### INSTRUCTIONS TO FOLLOW
Pictures must not appear in the copy. Restate exactly the lines below from the one with "Image resolution: width=1461" through the one with "Given: Open the Recurring Bills page", inclusive.

### INPUT
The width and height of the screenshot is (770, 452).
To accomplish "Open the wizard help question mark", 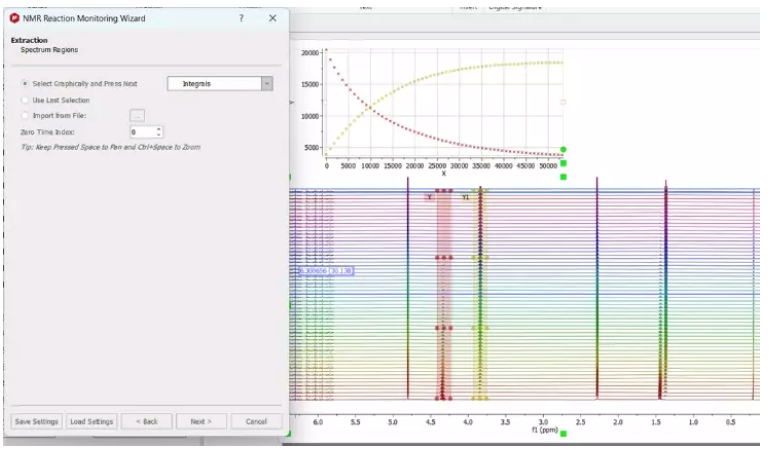I will (x=242, y=18).
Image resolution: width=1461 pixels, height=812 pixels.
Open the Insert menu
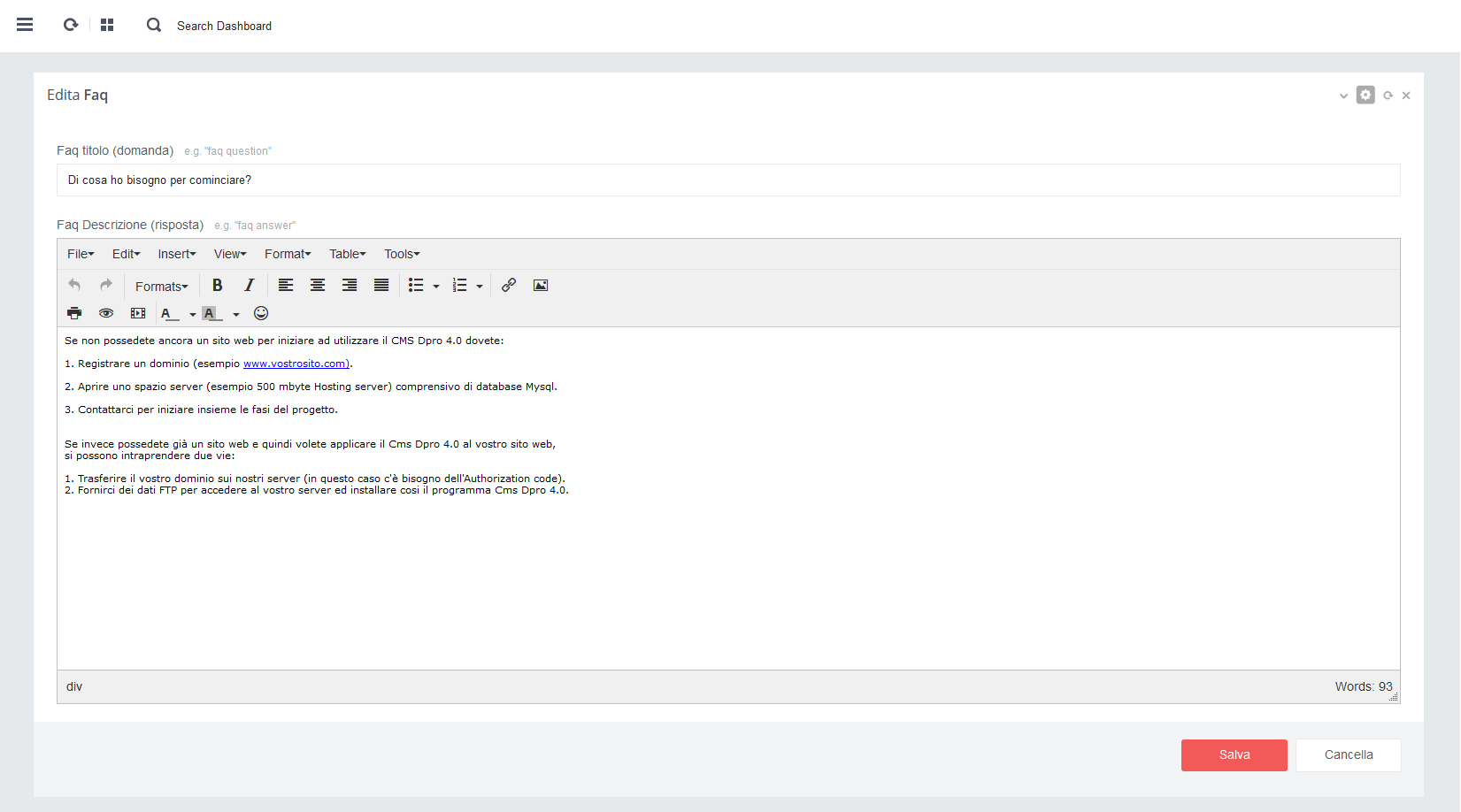click(177, 254)
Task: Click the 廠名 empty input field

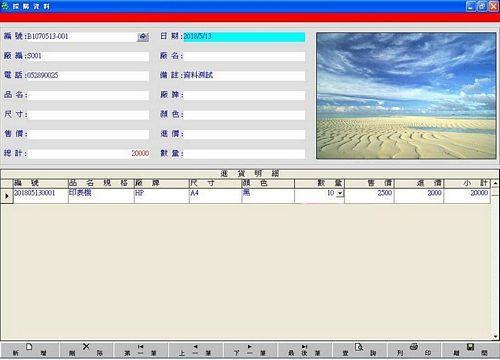Action: (244, 56)
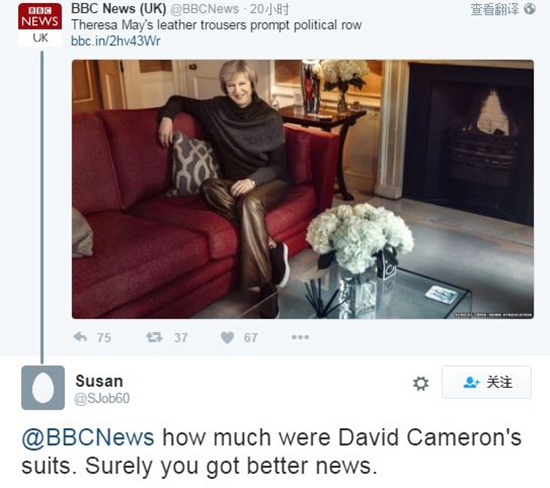
Task: Click 查看翻译 to view translation
Action: pos(494,9)
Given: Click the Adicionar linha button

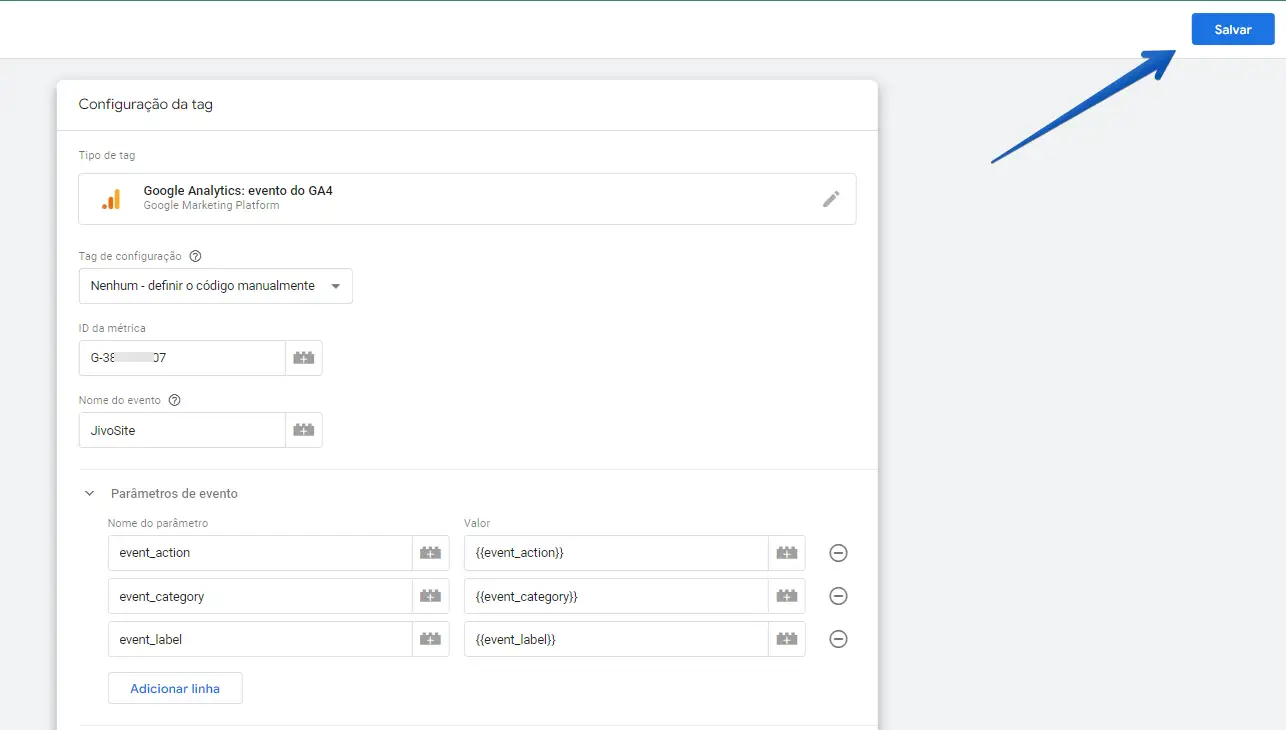Looking at the screenshot, I should [x=175, y=688].
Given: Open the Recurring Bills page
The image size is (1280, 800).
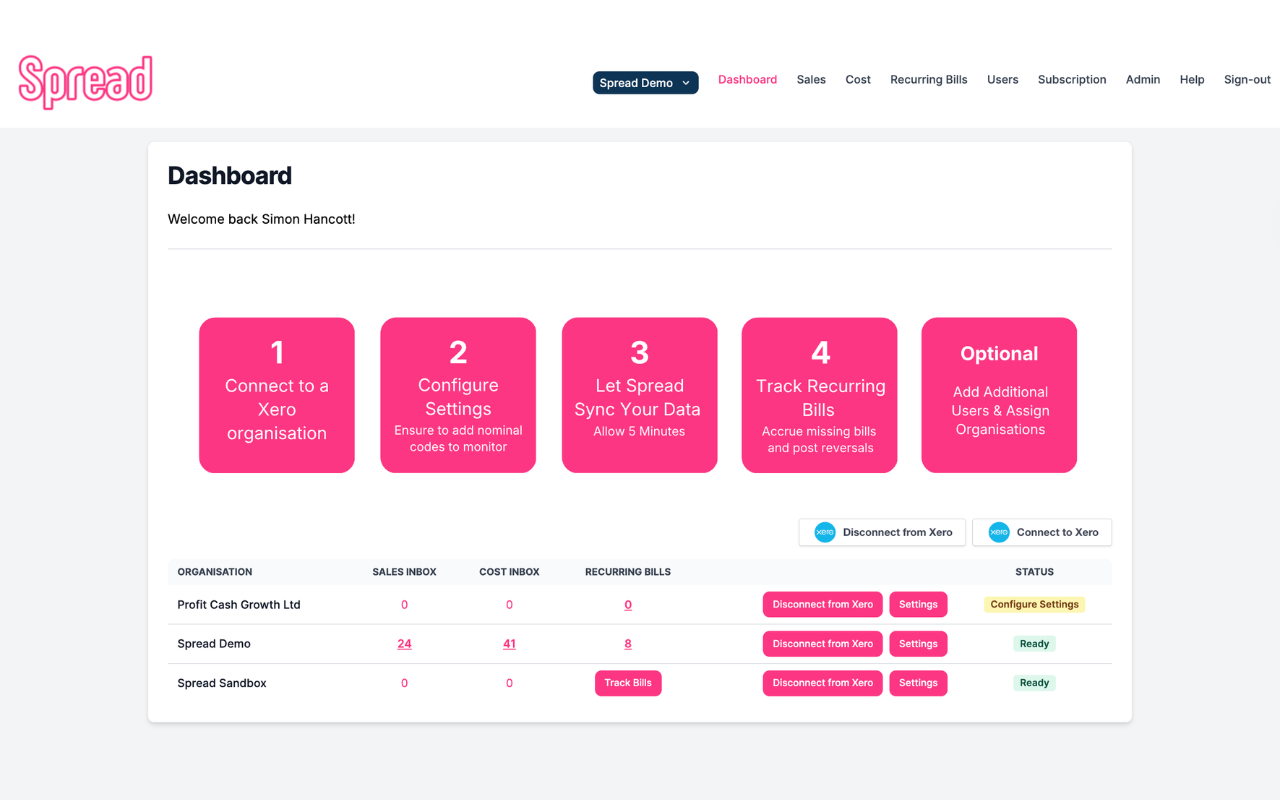Looking at the screenshot, I should (928, 79).
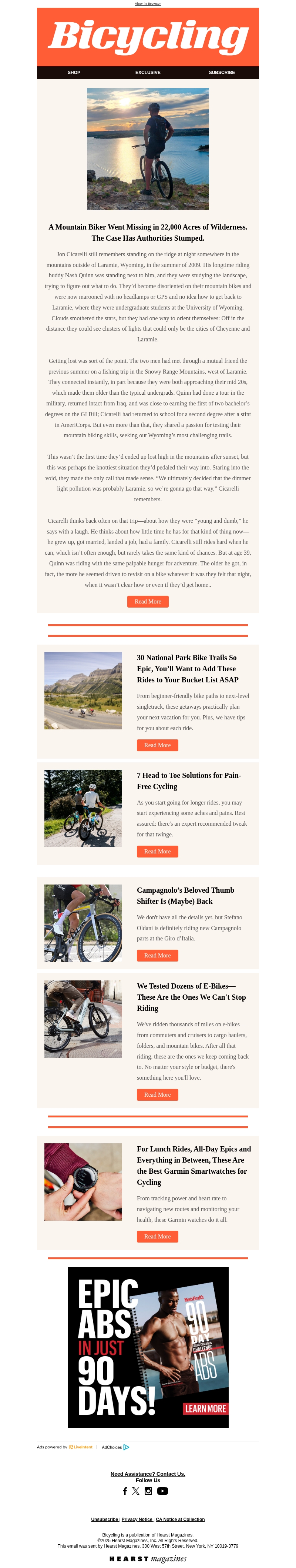Go to SUBSCRIBE in the top navigation
The height and width of the screenshot is (1568, 296).
pos(222,73)
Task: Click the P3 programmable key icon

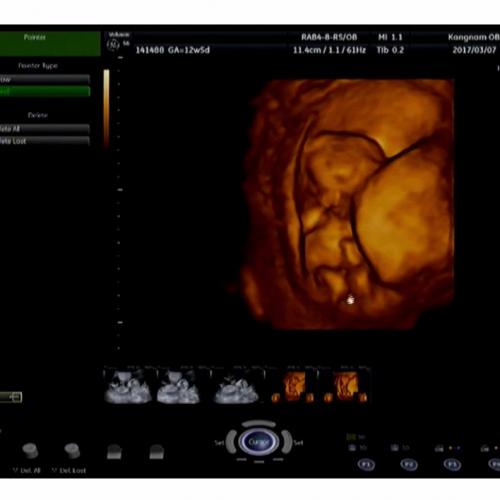Action: pyautogui.click(x=452, y=465)
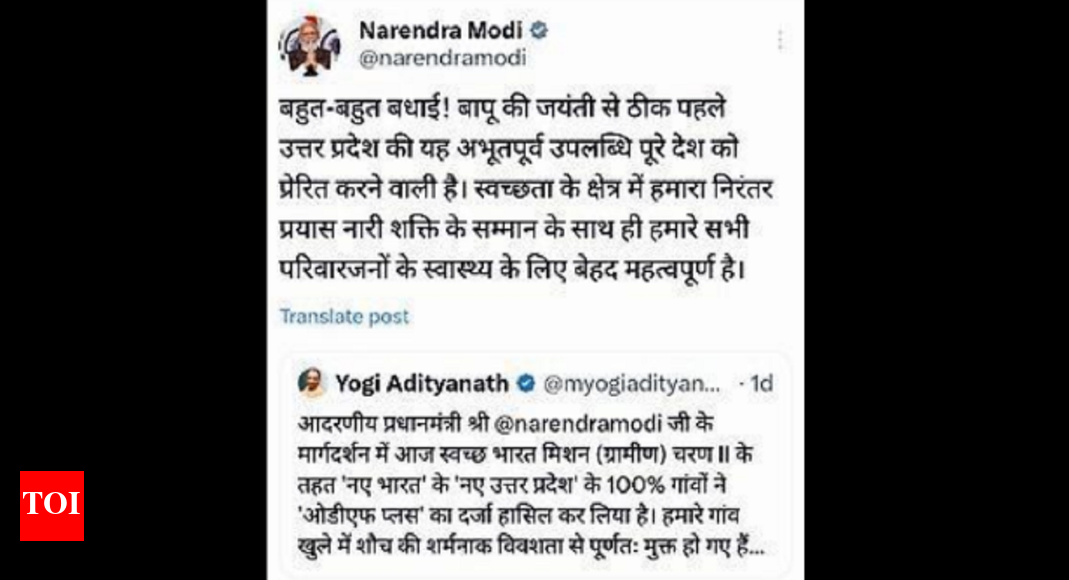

### RESPONSE TO THE TASK
Image resolution: width=1461 pixels, height=812 pixels.
Open the Insert menu
click(177, 254)
Task: Click the 廠名 empty input field

Action: (244, 56)
Task: Click 查看翻译 to view translation
Action: pos(494,9)
Given: Click the Adicionar linha button

Looking at the screenshot, I should [x=175, y=688].
Given: Open the Recurring Bills page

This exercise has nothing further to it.